Every day I get another file and need to extract new elements (tens of thousands a day).
What's the best approach to solve my problem?
I tried to load data in ArrayList - it takes around 20 seconds for each file, but substraction of arrays takes forever.
I use this code:
dataNew.removeAll(dataOld);
Tried to load data in HashSets - creation of HashSets is endless. The same with LinkedHashset.
Tried to load into ArrayLists and to sort only one of them
Collections.sort(dataNew);
but it didn't speed up the process of
dataNew.removeAll(dataOld);
Also memory consumption is rather high - sort() finishes only with heap of 15Gb (13Gb is not enough).
I've tried to use old good linux util diff and it finished the task in 76 minutes (while eating 8Gb of RAM).
So, my goal is to solve the problem in Java within 1 hour of processing time (or less, of course) and with consumption of 15Gb (or better 8-10Gb).
Any suggestions, please? Maybe I need not alphabetic sorting of ArrayList, but something else?
UPDATE: This is a country-wide list of invalid passports. It is published as a global list, so I need to extract delta by myself.
Data is unsorted and each row is unique. So I must compare 100M elements with 100M elements. Dataline is for example, "2404,107263". Converting to integer is not possible.

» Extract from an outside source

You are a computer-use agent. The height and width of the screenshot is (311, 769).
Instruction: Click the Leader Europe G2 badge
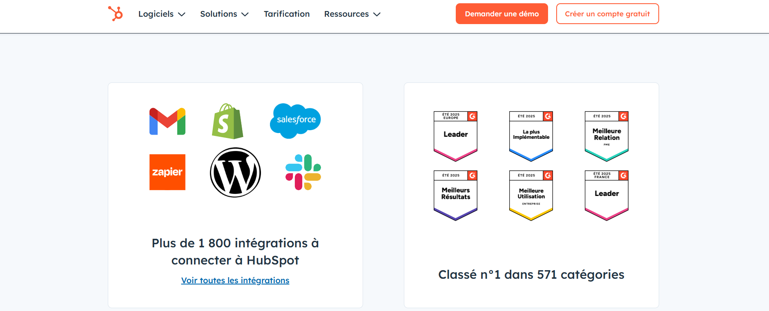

Interesting, when I increased maximum heap size to 16Gb
java -Xms5G -Xmx16G -jar utils.jar
loading to HashSet became fast (50 seconds for first file), but program gets killed by system Out-Of-Memory killer, as it eats enormous amounts of RAM while loading second file to second HashSet or ArrayList
My code is very simple:
List<String> setL = Files.readAllLines(Paths.get("filename"));
HashSet<String> dataNew = new HashSet<>(setL);
on second file the program gets
Killed
[1408341.392872] Out of memory: Kill process 20538 (java) score 489 or sacrifice child [1408341.392874] Killed process 20531 (java) total-vm:20177160kB, anon-rss:16074268kB, file-rss:0kB
UPDATE2:
Thanks for all your ideas!
Final solution is: converting lines to Long + using fastutil library (LongOpenHashSet)
RAM consumption became 3.6Gb and processing time only 40 seconds!
Interesting observation. While starting java with default settings made loading 100 million Strings to JDK's native HashSet endless (I interrupted after 1 hour), starting with -Xmx16G speedup the process to 1 minute. But memory consumption was ridiculous (around 20Gb), processing speed was rather fine - 2 minutes.
If someone is not limited to by RAM, native JDK HashSet is not so bad in terms of speed.
p.s. Maybe the task is not clearly explained, but I do not see any opportunity not to load at least one file entirely. So, I doubt memory consumption can be further lowered by much.